Oleju bezwzględnie należy dolać, jeżeli na tablicy rozdzielczej zauważymy odpowiednią kontrolkę, wskazującą na zbyt niski jego poziom.
Poziom oleju należy sprawdzać co kilkaset przejechanych kilometrów, zwłaszcza przed wyruszeniem w dłuższą podróż i po zakończeniu jej. Tylko mniej więcej jesteśmy w stanie przewidzieć czas, w którym konieczna będzie dolewka oleju, dlatego warto zawsze wozić ze sobą w samochodzie jego zapas.
Przypomnimy kroki, które należy poczynić aby uzyskać wiarygodny pomiar poziomu oleju w naszym silniku. Pierwszą kwestią będzie ustawienie samochodu na równej powierzchni, tak aby olej w misce olejowej rozłożył się równomiernie. Kolejnym krokiem będzie zgaszenie silnika i jeżeli samochód przed chwilą zakończył dłuższą jazdę, odczekanie aż silnik wystygnie. Może to potrwać nawet do kilkudziesięciu minut, dlatego najlepiej jest sprawdzać poziom oleju przed uruchomieniem pojazdu, gdy silnik jest jeszcze zimny. Następnie odkręcamy korek z miejsca wlewu paliwa i wyciągamy z niego bagnet (miarkę) oraz przecieramy ją chusteczką lub czymś co mamy pod ręką, w celu oczyszczenia go z oleju. Ponownie wkładamy bagnet do zbiornika z olejem do samego końca i wyjmujemy go oraz odczytujemy aktualny poziom oleju.
Właściwa jego ilość powinna wskazywać na miarce połowę obszaru między granicami minimum i maksimum.
Jeżeli poziom oleju jest niższy, należy go dolać. Oleju dolewamy powoli i po odczekaniu kilku minut, ponownie sprawdzamy jego poziom, jeżeli nadal jest zbyt niski, powtarzamy czynność aż do uzyskania odpowiedniego pomiaru.

- **CEL**
Podejmij tekst o sprawdzaniu i dolewaniu oleju silnikowego i dopisz jego dalszy ciąg od miejsca po ostatnim zdaniu.

- **DOSTĘPNE DANE**
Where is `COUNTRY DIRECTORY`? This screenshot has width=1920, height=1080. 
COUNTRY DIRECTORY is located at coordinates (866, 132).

- **ODPOWIEDŹ**
Wymiana całego oleju i najlepiej filtra oleju powinna być wykonywana raz na rok lub po przejechaniu około 20 tys. kilometrów, a w przypadku samochodów wyposażonych w filtr cząstek stałych, czyli z silnikiem diesla może mieć to miejsce nawet częściej, gdyż filtry te mają tendencję do zapychania i niepoprawnego usuwania zanieczyszczeń zgromadzonych na filtrze, co powoduje mieszanie się paliwa z olejem silnikowym i przepełnianie zbiornika. Tak utrzymujący się stan może prowadzić do zniszczenia uszczelnień silnika, a mieszanka oleju z paliwem nie spełnia już swojej funkcji. Całkowitą wymianą oleju w naszym aucie powinien zająć się fachowiec, dlatego najlepiej jeżeli w tym celu oddamy auto do serwisu.
Dobór oleju do naszego silnika powinniśmy opierać przede wszystkim na wskazaniach producenta naszego samochodu, które znajdziemy w instrukcji pojazdu.
Następne, na co powinniśmy zwrócić uwagę jest wiek naszego auta i rodzaj stosowanego paliwa.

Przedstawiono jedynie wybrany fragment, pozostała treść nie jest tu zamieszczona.